El anuncio de medidas que restringen viajes no familiares a Cuba, el acceso a divisas y el envío de remesas, pero sobre todo, la activación de los títulos III y IV de la ley Helms Burton, ha sido la decisión en relación a Cuba más destacada de la actual administración estadounidense en lo que va de año.

Esto ocurre en medio de una situación de aparente retroceso a lo que fue considerado como lo peor del llamado “período especial”.

Estas son tres preguntas y posibles explicaciones en torno al recrudecimiento del embargo y el regreso a la etapa más dura de la crisis.

¿En qué contexto ocurre el recrudecimiento del embargo?

La Ley Helms Burton tiene vocación de remate, y eso puede explicar en parte el contexto en que se activan los títulos III y IV.

A mediados de los noventa, cuando sale la Ley, Cuba se las arreglaba para sobrevivir sin la Unión Soviética y el Campo Socialista. Ahora la Isla intenta mantenerse a flote ante la inminente desaparición del subsidio venezolano y la caída de otros gobiernos aliados del continente.

Otra de las razones que pudieran explicar el porqué de la activación de esos títulos, además de las reducciones de viajes no familiares y remesas, tiene que ver con la coyuntura electoral actual en los Estados Unidos.

También el endurecimiento del embargo sucede en medio de una creciente preocupación por lo que Estados Unidos y otros líderes del continente consideran como injerencia de Cuba en Venezuela y otros países con regímenes responsables de conflictos internos y regionales.

La administración de Trump ha dicho que el endurecimiento del embargo responde a la ayuda que Cuba presta a Maduro.

Durante dos décadas, el título III había sido aplazado según la facultad de suspensión que autoriza al presidente a demorar la fecha de su entrada en vigor si considera que es necesario “para los intereses nacionales de los Estados Unidos y acelerará la transición hacia la democracia en Cuba.”

Ahora se aplica el título III y el IV a pesar de que sin dudas generará conflictos con aliados y socios comerciales, en un contexto que ya venía tenso debido a decisiones de comercio internacional de la administración Trump.

¿A quiénes beneficia el recrudecimiento del embargo?

Una exigua minoría de exiliados cubanos cumplen todos los requisitos para poder presentar un “recurso judicial ante los tribunales de los Estados Unidos que niegue a los traficantes todo beneficio procedente de la explotación económica de las confiscaciones ilícitas de Castro”, y conduzca a un posible resarcimiento de daños.

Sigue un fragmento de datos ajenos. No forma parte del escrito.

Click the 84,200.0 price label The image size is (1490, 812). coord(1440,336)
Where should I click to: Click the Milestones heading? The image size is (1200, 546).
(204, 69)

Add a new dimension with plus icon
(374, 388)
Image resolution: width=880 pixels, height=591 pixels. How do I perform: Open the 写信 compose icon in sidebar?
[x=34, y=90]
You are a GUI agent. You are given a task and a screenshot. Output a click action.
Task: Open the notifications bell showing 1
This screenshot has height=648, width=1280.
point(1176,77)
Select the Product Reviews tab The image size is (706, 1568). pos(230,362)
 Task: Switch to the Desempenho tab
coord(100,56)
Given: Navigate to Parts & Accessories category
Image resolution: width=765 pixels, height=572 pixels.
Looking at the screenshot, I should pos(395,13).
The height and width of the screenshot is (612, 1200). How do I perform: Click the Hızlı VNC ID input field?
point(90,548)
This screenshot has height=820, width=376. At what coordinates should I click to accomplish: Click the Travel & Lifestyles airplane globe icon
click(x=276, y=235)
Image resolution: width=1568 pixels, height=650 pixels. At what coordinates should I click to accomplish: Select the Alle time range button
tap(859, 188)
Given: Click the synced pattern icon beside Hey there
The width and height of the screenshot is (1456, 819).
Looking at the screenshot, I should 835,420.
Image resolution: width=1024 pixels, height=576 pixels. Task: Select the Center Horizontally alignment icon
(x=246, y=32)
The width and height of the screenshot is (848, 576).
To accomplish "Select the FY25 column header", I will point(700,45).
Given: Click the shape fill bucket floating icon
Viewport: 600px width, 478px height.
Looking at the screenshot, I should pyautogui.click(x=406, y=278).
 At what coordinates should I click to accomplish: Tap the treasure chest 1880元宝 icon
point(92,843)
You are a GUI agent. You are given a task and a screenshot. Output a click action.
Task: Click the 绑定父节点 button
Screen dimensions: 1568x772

Curiosamente, los principales medios en Estados Unidos dirigidos a la audiencia cubana, no han hecho mucha referencia a los ciudadanos estadounidenses nativos que pudieran hacer reclamaciones.

La Unión Europea, Canadá, México y España han mostrado rechazo hacia la Ley Helms-Burton, cuya aplicación consideran extraterritorial e ilegal según el derecho internacional.

Además, poseen recursos judiciales en sus jurisdicciones y en el marco de la Organización Mundial del Comercio para proteger a sus ciudadanos contra leyes como la Helms Burton.

Si esta decisión no rinde un efecto electoral positivo para la actual administración, es difícil avizorar algún otro beneficiado real del recrudecimiento del embargo, al menos a corto y mediano plazos.

Por lo pronto, el gobierno cubano ha comenzado a jugar sus cartas en su discurso acusador del bloqueo como único responsable de las “carencias a nuestro pueblo”, a “las familias cubanas” y al “incipiente sector privado”.

¿A quiénes perjudica el recrudecimiento del embargo?

Cualquier sanción económica que se imponga sobre el Gobierno de La Habana siempre termina afectando fundamentalmente al eslabón más débil de la cadena: el cubano de a pie.

Pensar otra cosa es desconocer la situación de un pueblo que durante 60 años ha tenido que depender del Estado para satisfacer hasta las más elementales necesidades.

El incipiente sector privado, ya restringido por las políticas del bloqueo interno, verá cómo se frustran inversiones y aspiraciones que nacieron en el marco de medidas de la administración anterior.

De esta manera se dificulta todavía más el surgimiento y crecimiento de una economía capitalista tendiente a la independización de los individuos del Estado y al desarrollo paulatino de cambios económicos, sociales, políticos y democráticos en Cuba.